Published: 2026-03-16
URL: https://daniliants.com/insights/canirunai-can-your-machine-run-ai-models/
Tags: local-llm, hardware, inference, ollama, model-selection, apple-silicon, amd-strix-halo, on-device-ai

---

## Summary

CanIRun.ai uses browser APIs to estimate which open-weight AI models (0.8B to 1T params) a user's machine can actually run locally. The HN discussion is dense with practical hardware comparisons - Apple Silicon vs. AMD Strix Halo, RAM allocation tricks, and clear guidance on where local models genuinely beat cloud and where they fall short.

## Key Insight

**The real sweet spot for local models is structured data tasks, not coding or general QA:**

- One HN veteran with 100+ hours of local model experimentation concluded: small models (Qwen3.5 9B) are excellent for tool use, information extraction, embedded applications - not for coding agents or general knowledge. For coding, cloud frontier models win every time.
- GLM-OCR (0.9B) runs fast enough on an entry-level MacBook for large-volume document OCR - outperforming expensive legacy software (ABBYY FineReader etc.) at near-zero cost. Azure Doc Intelligence costs $1.50/1 000 pages; GLM-OCR costs electricity.
- Concrete local use cases from HN: XML data extraction with inconsistent formatting, text cleanup and summarisation via Raycast + LM Studio, email classification (~$3/month with Haiku, local would be $0).
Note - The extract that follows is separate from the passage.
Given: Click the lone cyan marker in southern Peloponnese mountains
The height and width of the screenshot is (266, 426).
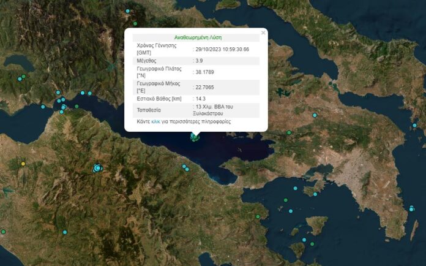Looking at the screenshot, I should [x=65, y=232].
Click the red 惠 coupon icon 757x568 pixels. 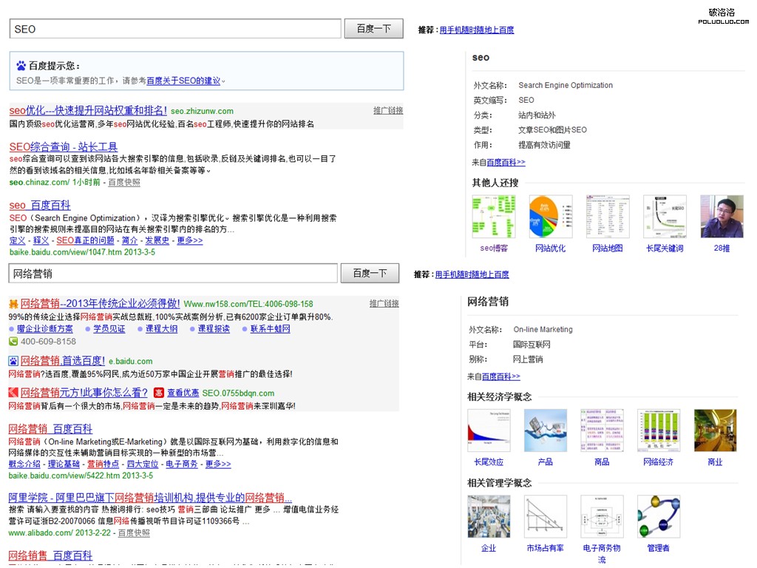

**Hardware reality checks:**

- AMD Ryzen AI Max+ 395 (Strix Halo, 128 GB unified RAM) at $2 800: can run Qwen3.5-122B-A10B but at slow speeds. Practical max for comfortable local inference is ~80 GB quantized models when running a desktop environment simultaneously.
- Linux kernel params `ttm.pages_limit=31457280 ttm.page_pool_size=31457280` unlock dynamic VRAM allocation up to 110–120 GB on Strix Halo - set once, no further reboots needed.
- Apple Silicon still has the easiest zero-config unified memory experience; AMD Strix Halo is competitive but needs one-time Linux kernel tuning.
- Memory bandwidth is the real bottleneck: 10B active params at 4–6 bit quants feels usable; more than that starts feeling sluggish even with 128 GB RAM.

**MoE architecture changes the calculus:**

- Models like Qwen3-Coder-Next (80B total / 3B active) run at good speeds because only 3B params are active per forward pass. Look at active param count, not total param count, when evaluating local runnability.

**Cheap cloud alternative to local for coding:**

- Alibaba Model Studio coding plan (Qwen3.5-plus): was $3/month, now ~$10/month - still far cheaper than Claude Pro for coding use cases. Practical fallback when out of Claude tokens.